Wednesday, January 1st, 2003 at 12:00 am by Lindsay Wilson
Lindsay Wilson, Investors Beware: The WTO Will Not Cure All Ills with China, 2003 Colum. Bus. L. Rev. 1007

China has traditionally been suspicious of trade with the West, and has imposed substantial limits and regulations upon foreigners doing business within the country. Under the Canton System (1760-1842), the Qing required that all foreign commerce enter through the port at Canton, and foreigners were restricted to dealing only with the Cohong, a group of Chinese tradesmen who had been granted a monopoly by the emperor Qianlong. That emperor, after viewing an array of cutting-edge British technologies, famously spurned an English envoy agitating for free trade with China, saying, “We have never valued ingenious articles, nor do we have the slightest need of your country’s manufactures.” China’s resolute rejection of foreign goods eventually sparked the Opium Wars (1839-1842), which ended with the Treaty of Nanjing. The treaty opened five major port cities to Western trade, allowed foreign settlements within China, exempted foreigners from domestic Chinese law, placed Hong Kong under the authority of the Crown and required the Chinese to pay twenty-one million Spanish silver dollars in war reparations to Great Britain. This treaty formed the basis of treaties that other Western powers, including the United States and France, imposed on China later that decade. This era, known as the Period of the Unequal Treaties, has left the Chinese suspicious and even hostile toward globalization.

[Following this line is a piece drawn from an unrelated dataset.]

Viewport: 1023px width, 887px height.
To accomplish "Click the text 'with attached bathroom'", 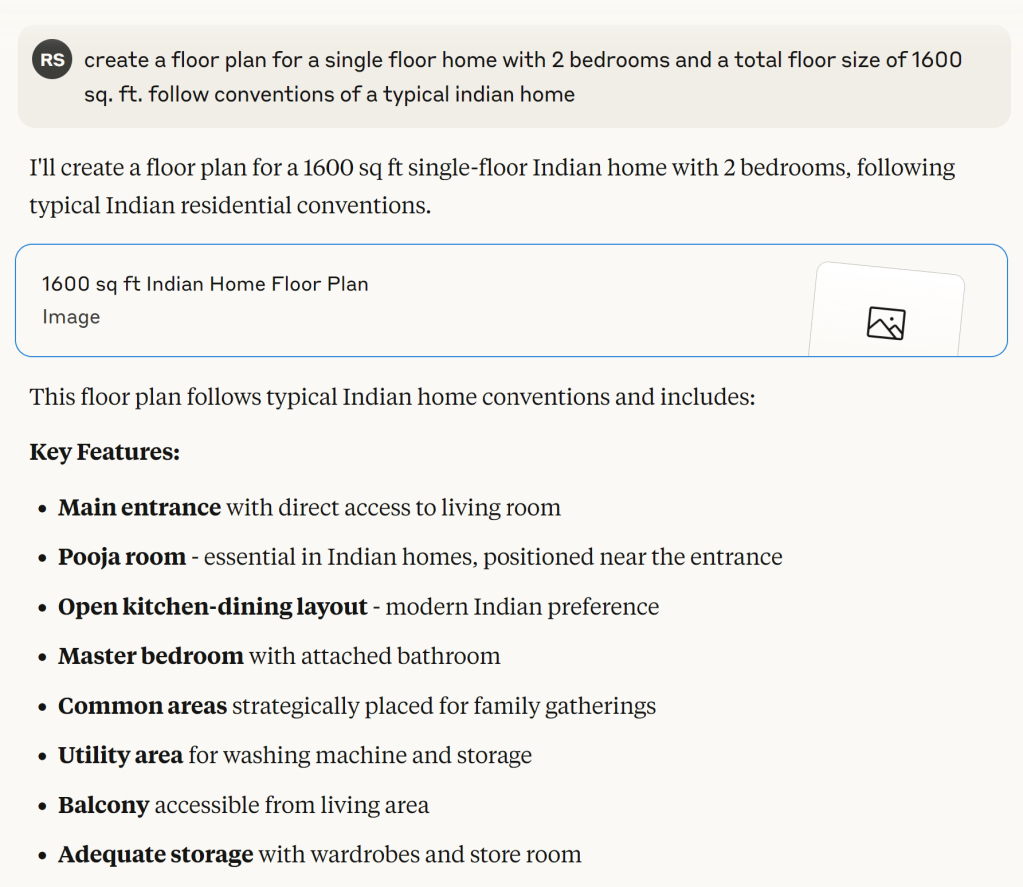I will coord(374,656).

After the horrific years of the Cultural Revolution (1966-1976), it fell to Deng Xiaoping to revive the economy that Mao Zedong had annihilated. Deng lifted two hundred million peasants out of poverty and reopened China to foreign investment. Per capita income quadrupled during this period. As part of Deng’s reforms, China joined several international monetary organizations and applied to rejoin the General Agreement on Tariffs and Trade (“GATT”) in 1986. China’s fifteen-year odyssey to join the World Trade Organization (“WTO”), the institutional offspring of the GATT, ended with its accession in late 2002.

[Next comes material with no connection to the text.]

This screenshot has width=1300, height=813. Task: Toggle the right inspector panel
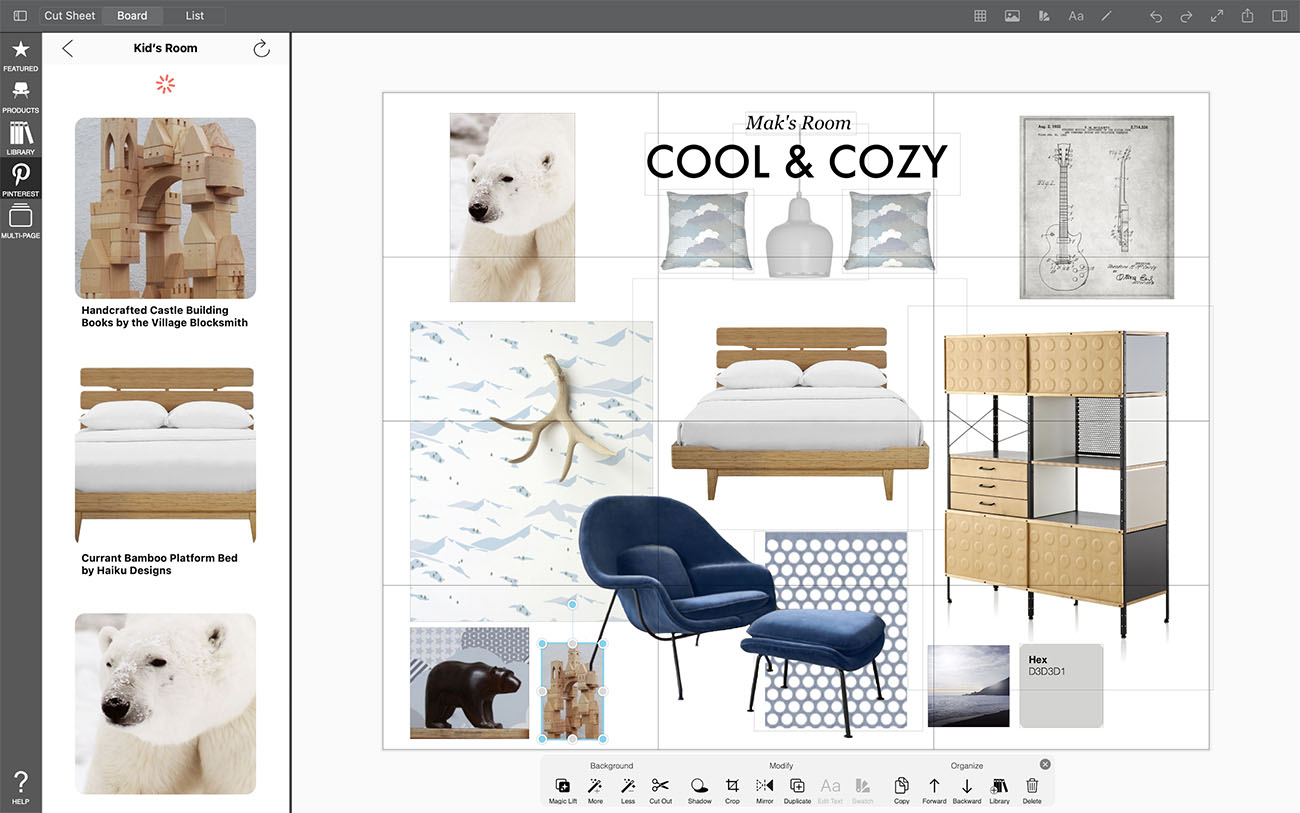click(1279, 16)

The accession protocol outlines the agreements reached between China and WTO countries and gives particular attention to Chinese laws and the judiciary. China agrees to provide independent, impartial tribunals before which administrative actions regarding trade issues can be reviewed. All decisions are subject to administrative review (if available) as well as judicial review. China is also prohibited from enforcing unpublished laws, and must publish a journal containing all trade-related laws.

While these provisions address major sources of concern for foreign investors, they do not go far enough. The West seems to have a romanticized view of the WTO: that it will solve all of China’s domestic legal issues and create a Chinese system in the West’s own image. The WTO does not require a member state to have a good legal system, however, or even a fair one. Instead, it merely insists that foreigners and nationals be treated alike, for better or for worse.

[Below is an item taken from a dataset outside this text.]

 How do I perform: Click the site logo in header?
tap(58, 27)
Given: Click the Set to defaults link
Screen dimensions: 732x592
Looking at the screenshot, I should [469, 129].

China’s legal system has progressed rapidly from ruin to reform. It still fails, however, to provide the basic legal rules upon which market economies rely. A stable, predictable legal system is imperative for successful investment. Without it, assessing and allocating risk is impossible. The WTO makes large demands of China, but neglects three major points of concern within Chinese legal institutions: (1) the lack of a cohesive legal “system;” (2) pervasive vagueness in the language of statutes and administrative rules; and (3) the difficulty of enforcing judgments once they are obtained. Until these issues are addressed, China will continue to be a disappointing investment for many Western firms.